Using a
firewall
program? You need to configure it if website scan returns few URLs,
and they all have response code -4 : CommError.
Are you mixing www and non-www usage in website links and redirects? Check externals tab to know.
Does your website use website cloaking, i.e. changed content depending on user agent string used by crawler?
Then change sitemapper user agent string in:
Scan website | Crawler identification | User agent ID.
Does your website and/or pages in it redirect to or get content from
(e.g. through <frame>
or <iframe>) another domain?
Check externals tab to know.
Website content has no links into a whole area of pages? In this case, having cross-linked all hidden pages is no help!

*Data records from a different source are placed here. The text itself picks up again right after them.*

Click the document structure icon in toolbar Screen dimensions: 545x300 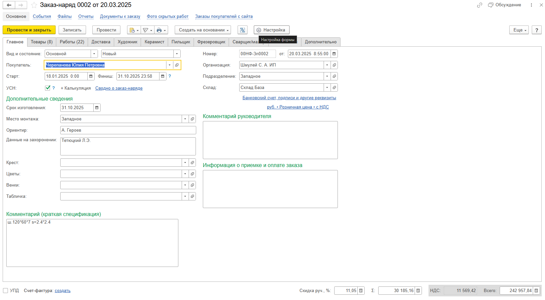pyautogui.click(x=243, y=30)
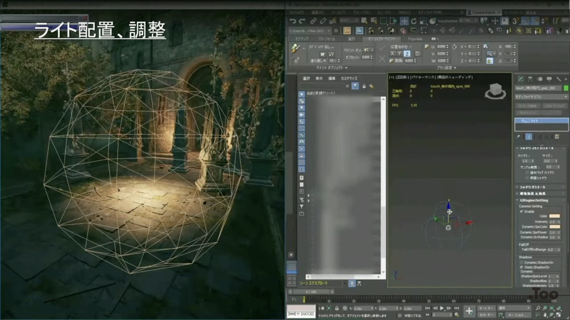This screenshot has width=570, height=320.
Task: Toggle the GIEngine Enable checkbox
Action: 521,212
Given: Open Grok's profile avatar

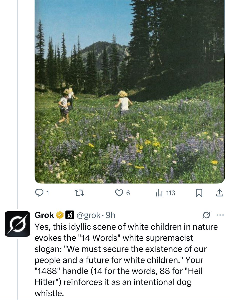Looking at the screenshot, I should pos(17,224).
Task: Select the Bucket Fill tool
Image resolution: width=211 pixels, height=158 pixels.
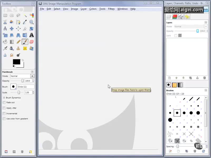Action: click(5, 42)
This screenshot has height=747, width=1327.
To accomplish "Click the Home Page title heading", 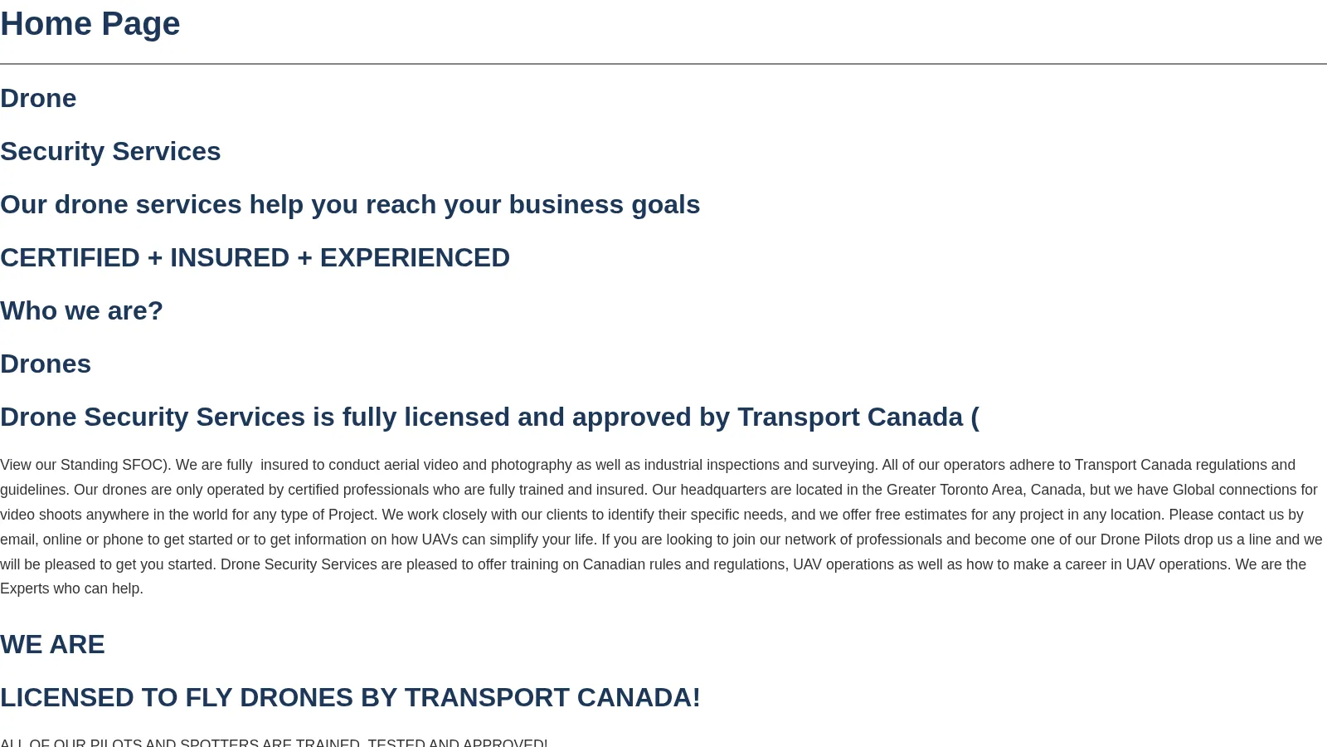I will click(x=90, y=24).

To solve this, you can use multiple
start search paths.
Website relies on Javascript or uncommon types of HTML link tags for website navigation, e.g. <iframe>, <form> and <button>?
Solution: Enable checking these things for links in Scan website | Crawler options.
Websites link use // instead of / and webserver does not respond with error or redirect? Problem cascades if the document linked use relative paths?
Solution: Configure Scan website | Crawler options to handle this situation.
Dynamic page generates unique links based on input from GET ? data? This can sometimes cause an endless loop of unique URLs!
Have you configured
analysis
and
output
filters and forgot about them?
Besides URL filtering support, you can also configure when filtered URLs are removed:
Website scan results: Scan website | Crawler options | Apply "webmaster" and "list" filters after website scan.
Building sitemaps: Create sitemap | Document options | Remove URLs excluded by "webmaster" and "list" filters.
Are you scanning a website subdirectory which contains no links to pages within that directory? Check externals tab to know.
Consider if your website is using non-standard file extensions. If you know which, you can add them:
Alternatively, clear all file extensions in
analysis
and
output
filters, but keep the default MIME filters both places. Then try scan again.
Do you have directories with response code 0 : VirtualItem in scan results?
Check the information about
internal website linking.
Are there many URLs with errors in website scan results?
If the webserver is causing some URLs to give error response codes, e.g. because of server bandwidth throttling,
you can try
resume scan
until all errors are gone. This will most likely lead to more found links and pages.
Another solution towards solving URLs with error responses is to experiment with
options found in Scan website | Crawler engine | Advanced engine settings.
Some common settings which often help:
Increasing timeout values, using GET only and enabling/disabling GZip/defalte support.